DESIGN AND MULTI-PERSPECTIVE INVESTIGATIONS ON THE AERODYNAMIC PERFORMANCE FACTORS OF CONVENTIONAL AND ADVANCED UAV’S MICRO GAS-TURBINE ENGINE NOZZLES THROUGH VALIDATED CFD APPROACH

Abstract

This paper describes the internal flow behaviors, aerodynamic performance effects, noise reduction techniques, and structural characteristic study on micro gas-turbine engine (MGTE) nozzles for small fixed-wing unmanned aerial vehicles (UAV). Firstly, the primary purpose is to obtain the aerodynamic performance, aeroacoustic, and structural parameters of the nozzle when applied to the MGTE. A baseline MGTE convergent nozzle is investigated on aeroacoustics and structural characteristics. Secondly, the baseline design is implemented with noise reducers, which include notches, a step-back airfoil, and nature-inspired notches. The notch initiates small disturbances on the surface of the jet plume and deforms the shear behind the nozzle, which in turn causes suppression in the jet mixing noise. Thirdly, the step-back airfoil is used in the nozzle's trailing end to optimize the flow at the exit. This causes turbulence and flow separation at the steps located at 50% of the chord length. Here, the step-back airfoil is done with a NACA0018-based configuration. Fourthly, nature-inspired notches impose computational performances on the aerodynamic factors, so the variations are noted.
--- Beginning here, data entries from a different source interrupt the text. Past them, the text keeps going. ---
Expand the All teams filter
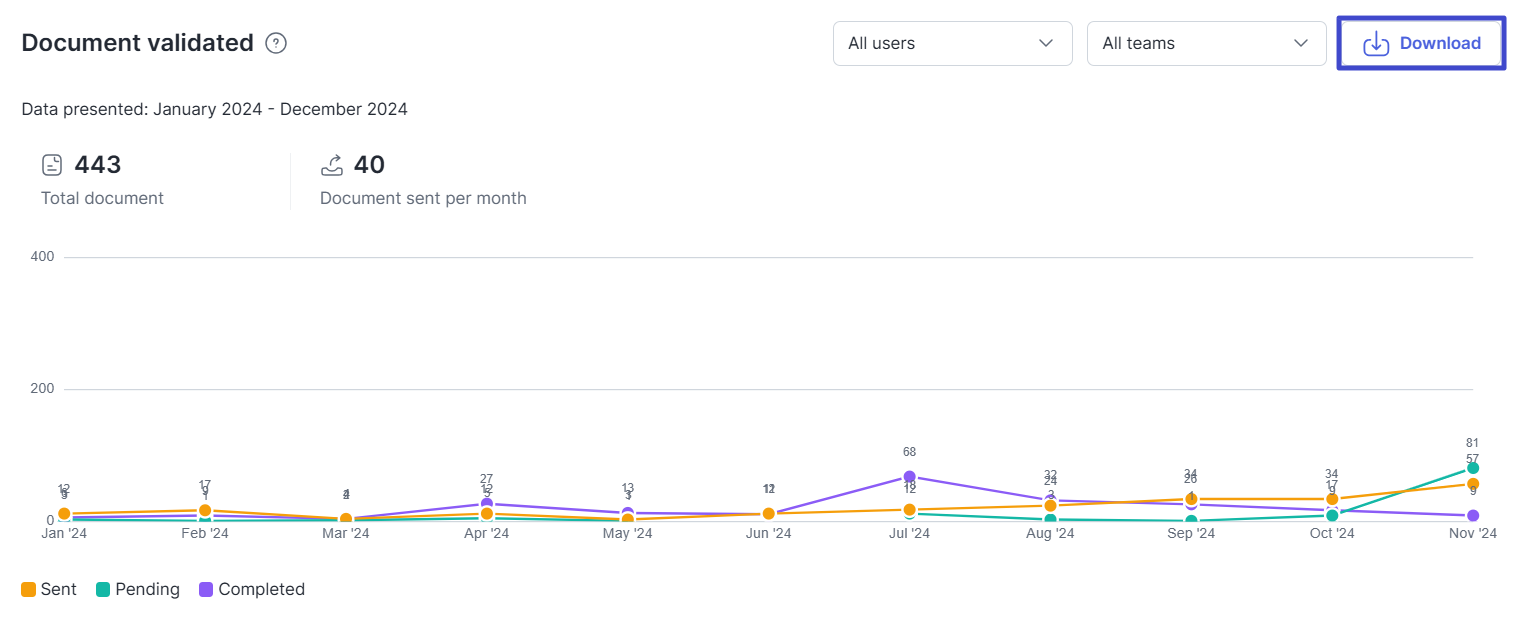The image size is (1520, 620). pos(1206,43)
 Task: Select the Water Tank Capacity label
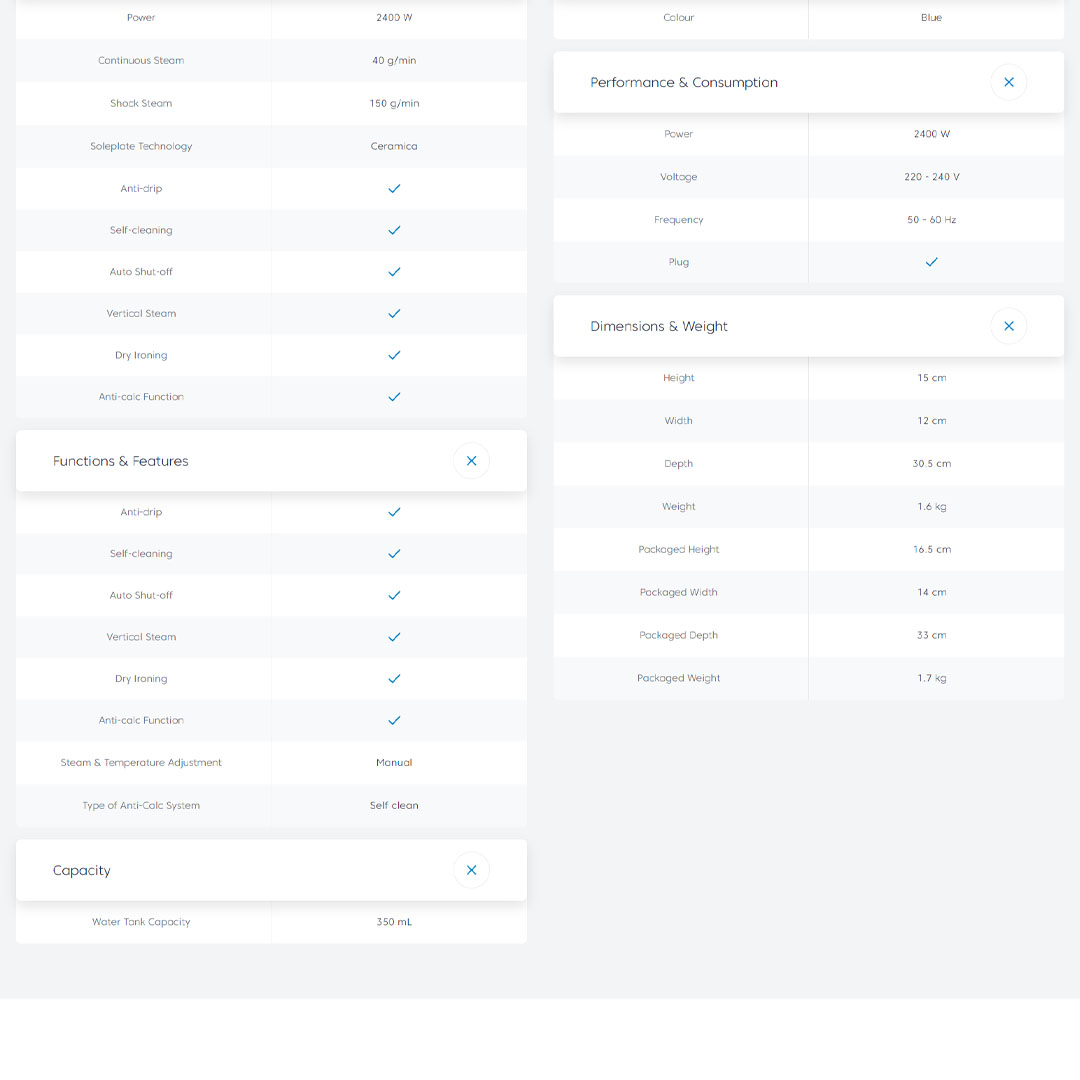(141, 922)
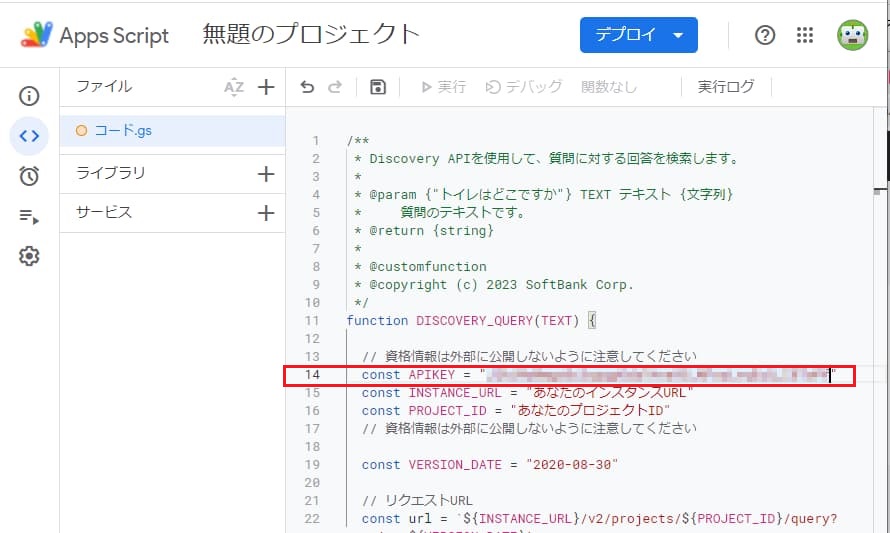Click the undo arrow in editor toolbar
Viewport: 890px width, 533px height.
tap(307, 87)
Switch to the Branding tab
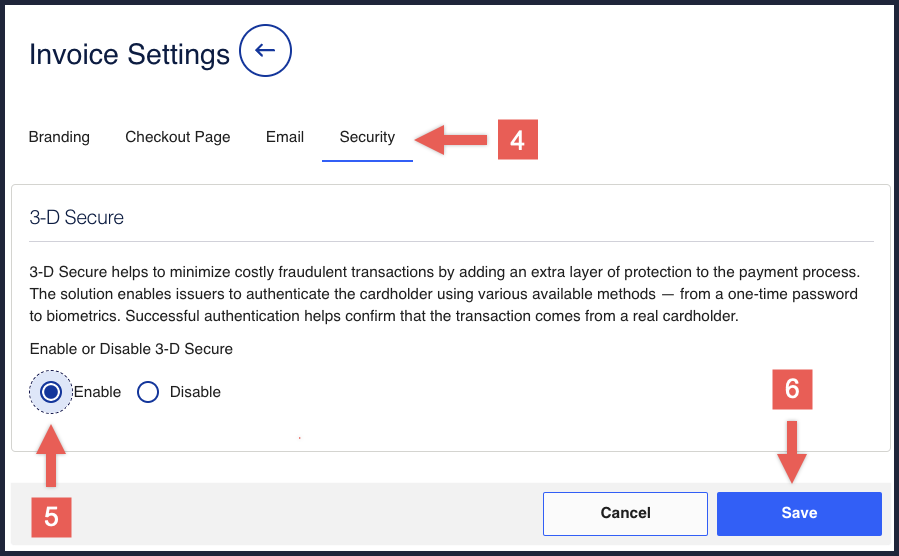This screenshot has width=899, height=556. click(x=59, y=137)
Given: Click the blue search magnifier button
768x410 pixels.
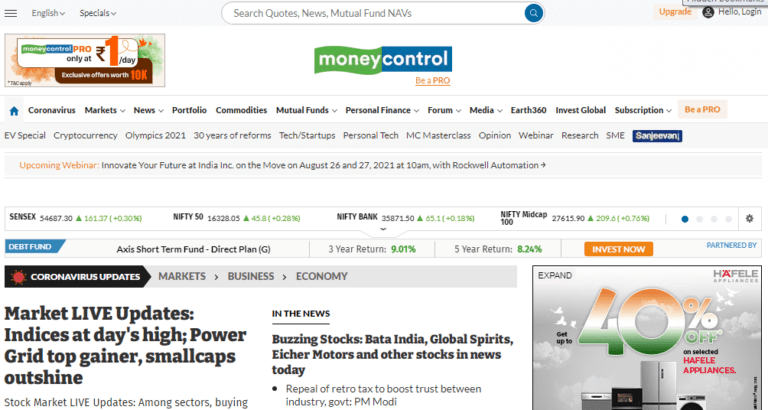Looking at the screenshot, I should pos(533,13).
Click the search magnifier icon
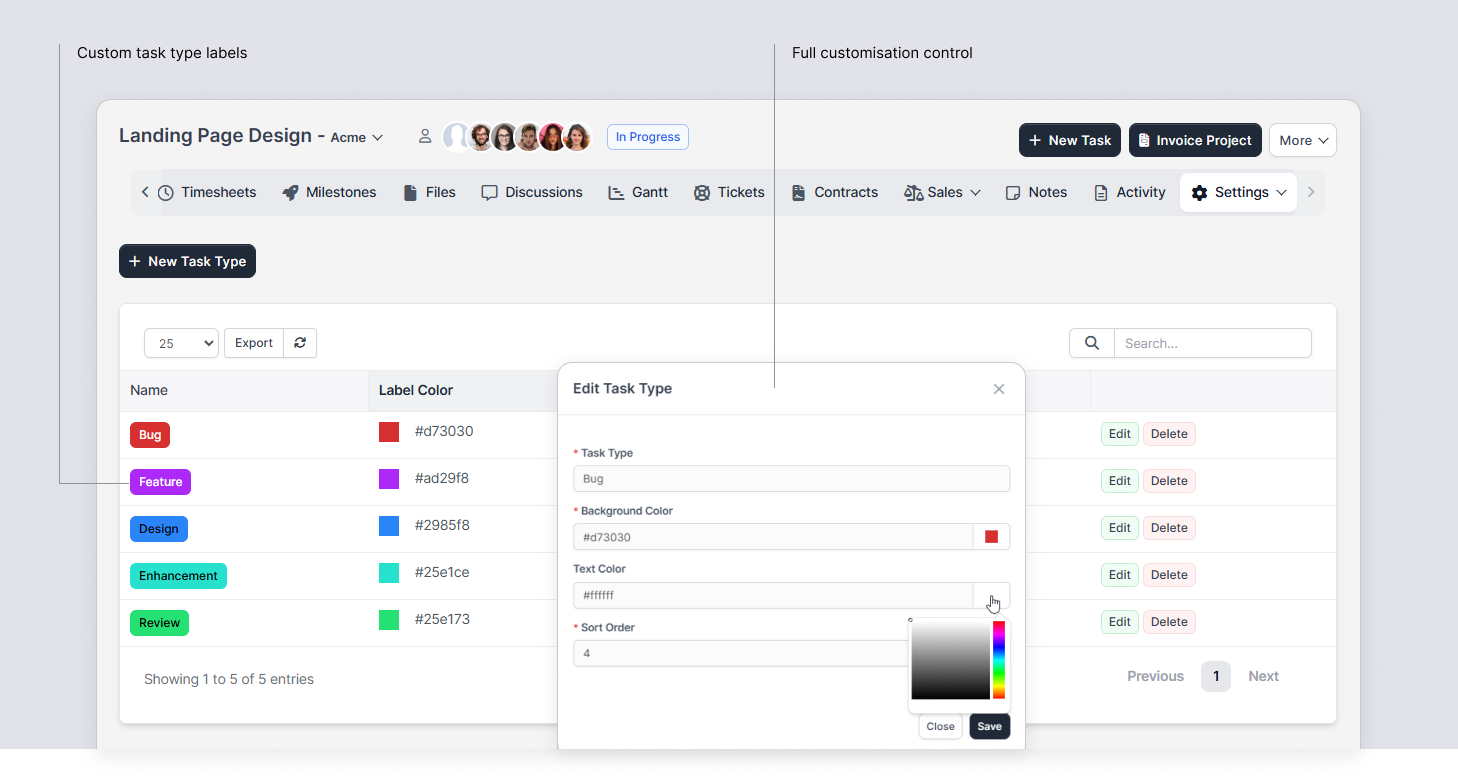Viewport: 1458px width, 780px height. 1092,343
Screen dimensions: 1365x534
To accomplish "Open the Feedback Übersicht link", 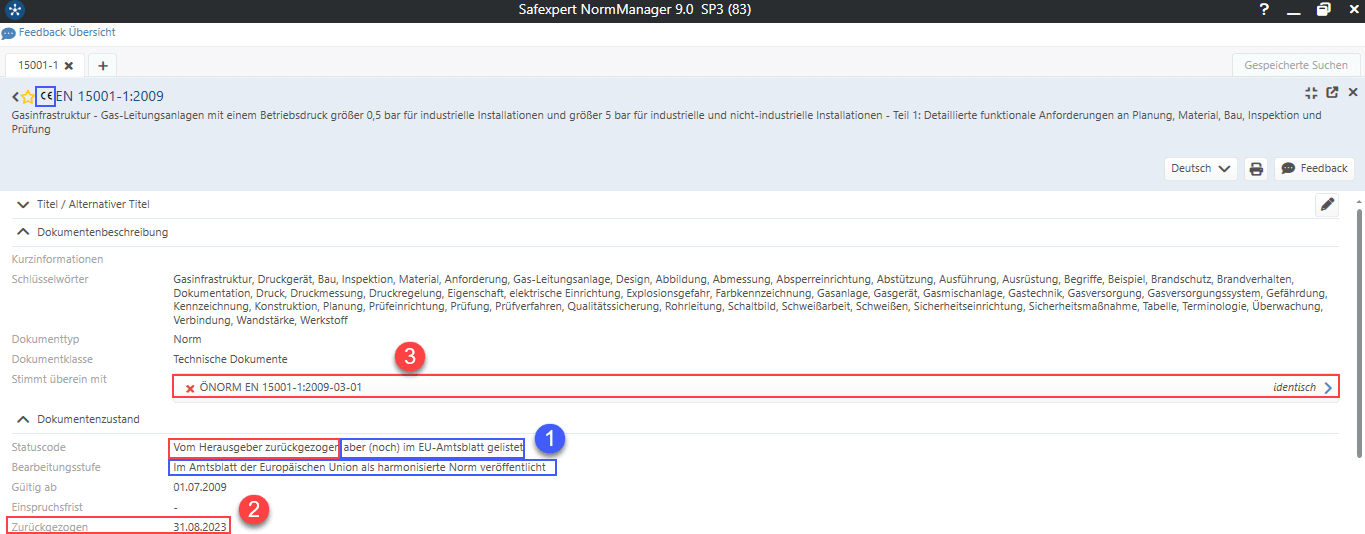I will (x=66, y=33).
The notch, airfoil, and nature-inspired notch counts are increased and decreased to find the optimum model with minimal acoustic levels. The nozzle is modeled using CATIA and analyzed in the Ansys workbench. Furthermore, the model is tested through an advanced experiment facility and analyzed for pressure variations, velocity variations, and thermal variations by implementing numerous materials.